(2026-05) Maskaglia; A New, Efficient Approach to Masked Discrete Gaussian Sampling
2026-05-19
Discrete Gaussian sampling is an important operation at the core of many lattice-based cryptosystems, which presents significant challenges from an implementation standpoint. In particular, it is difficult to protect against side-channel attacks.
Extensive research has gone into the problem of addressing timing side-channel attacks, and as result, constant-time discrete Gaussian sampling is now well-understood. However, few papers so far have attempted to achieve protection against stronger side-channel attacks like correlation power analysis via, e.g., masking, and those that have tend to suffer from underwhelming performance.
Focusing on the case of discrete Gaussians with fixed center and standard deviation, the state-of-the-art approach to applying a masking countermeasure is to start from a constant-time cumulative distribution table-based (CDT-based) sampler, possibly with a search tree twist. Such a CDT-based sampler compares a uniform random value to each element of the CDT of the target distribution. Replacing these comparisons with a masked comparison circuit (typically based on a carry-save adder like Kogge-Stone) yields the desired, albeit costly, countermeasure.

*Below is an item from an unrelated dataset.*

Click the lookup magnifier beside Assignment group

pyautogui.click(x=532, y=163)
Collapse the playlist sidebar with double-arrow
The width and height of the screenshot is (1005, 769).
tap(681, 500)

In this paper, we propose a very different approach to masked discrete Gaussian sampling. We start from a new rejection-based discrete Gaussian sampler, obtained by discretizing a sampler for the continuous normal distribution related to an algorithm of Marsaglia (1963). We show that our new sampler can be expressed elegantly in terms of uniform and geometric distributions, in a way that is surprisingly friendly to masking, particularly when using bitslicing. The resulting masked, t-probing secure gadget dramatically outperforms previous work. When applied to NIST candidate signature HAWK, we find it to need less than 5 masked AND gates per generated sample on a 32-bit architecture, and about 20 times fewer than the state-of-the-art, comparison tree-based masked sampler of Eid et al. (TCHES 2026). Furthermore, we show that while Eid et al.'s sampler can be sped up with significant tweaks (bitslicing, faster masked comparisons, etc.), the modified gadget still requires 4 to 5 times as many masked AND gates as our techniques.